We review our oil and natural gas properties for impairment on a quarterly basis or whenever events and circumstances indicate that a decline in the recoverability of their carrying value may have occurred. We estimate the expected undiscounted future net cash flows of our oil and gas properties using proved and risked probable and possible reserves based on our development plans and best estimate of future production, commodity pricing, reserve risking, gathering and transportation deductions, production tax rates, lease operating expenses and future development costs. We compare such undiscounted future net cash flows to the carrying amount of the oil and gas properties to determine if the carrying amount is recoverable. If the undiscounted future net cash flows exceed the carrying amount of the oil and gas properties, no impairment is taken. If the carrying amount of a property exceeds the undiscounted future net cash flows, we will impair the carrying value to fair value as of the applicable measurement date. The factors used to determine fair value may include, but are not limited to, recent sales prices of comparable properties, indications from marketing activities, the present value of future revenues, net of estimated operating and development costs using estimates of reserves, future commodity pricing, future production estimates, anticipated capital expenditures and various discount rates commensurate with the risk and current market conditions associated with realizing the projected cash flows.

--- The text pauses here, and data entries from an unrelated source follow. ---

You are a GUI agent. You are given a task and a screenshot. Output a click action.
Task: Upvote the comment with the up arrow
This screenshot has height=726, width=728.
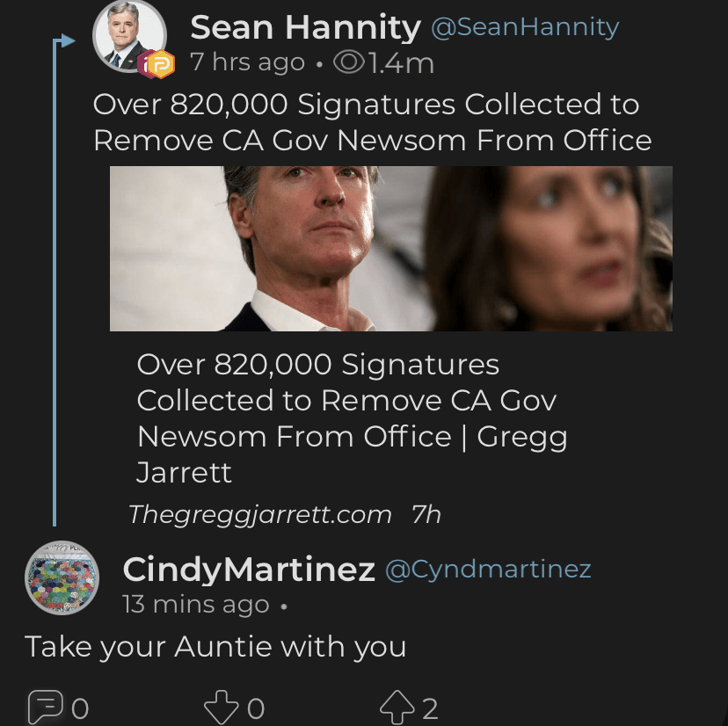[396, 706]
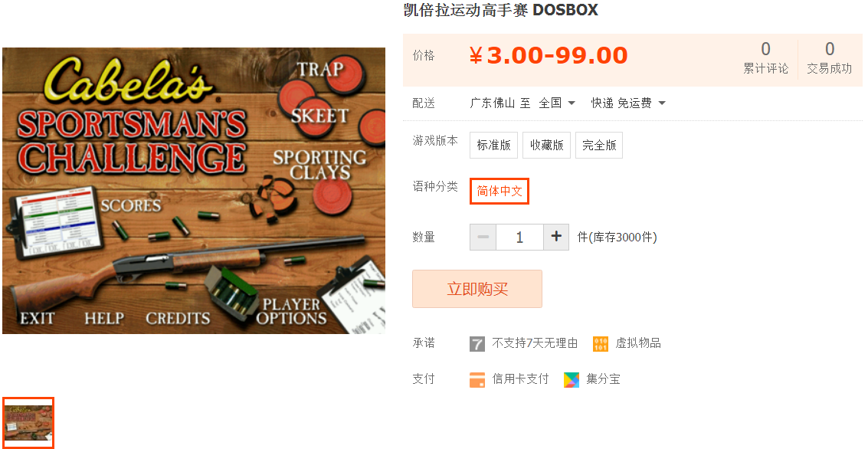Increase quantity with the plus button
The image size is (868, 449).
pyautogui.click(x=556, y=237)
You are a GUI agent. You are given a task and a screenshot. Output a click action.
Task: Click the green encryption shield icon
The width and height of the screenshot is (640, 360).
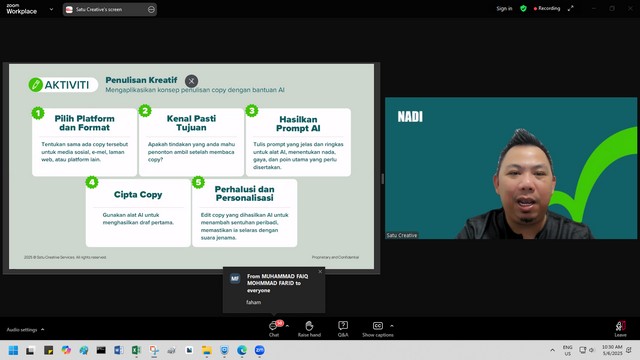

Oil and gas properties are assessed for impairment once they meet the criteria to be classified as held for sale. Assets held for sale are carried at the lower of carrying cost or fair value less costs to sell. The fair value of the assets is determined using a market approach, based on an estimated selling price, as evidenced by current marketing activities, if possible. If an estimated selling price is not available, we utilize the income valuation technique, which involves calculating the present value of future net cash flows, as discussed above. If the carrying amount of the assets exceeds the fair value less costs to sell, an impairment will result to reduce the value of the properties down to fair value less costs to sell. The estimated fair value of assets held for sale may be materially different from sales proceeds that we eventually realize due to a number of factors including but not limited to the differences in expected future commodity pricing, location and quality differentials, our relative desire to dispose of such properties based on facts and circumstances impacting our business at the time we agree to sell, such as our position in the field subsequent to the sale and plans for future acquisitions or development in core areas.

Our investment in producing oil and natural gas properties includes an estimate of the future costs associated with dismantlement, abandonment and restoration of our properties. The present value of the estimated future costs to dismantle, abandon and restore a well location is added to the capitalized costs of our oil and gas properties and recorded as a long-term liability. The capitalized cost is included in the oil and natural gas property costs that are depleted over the life of the assets.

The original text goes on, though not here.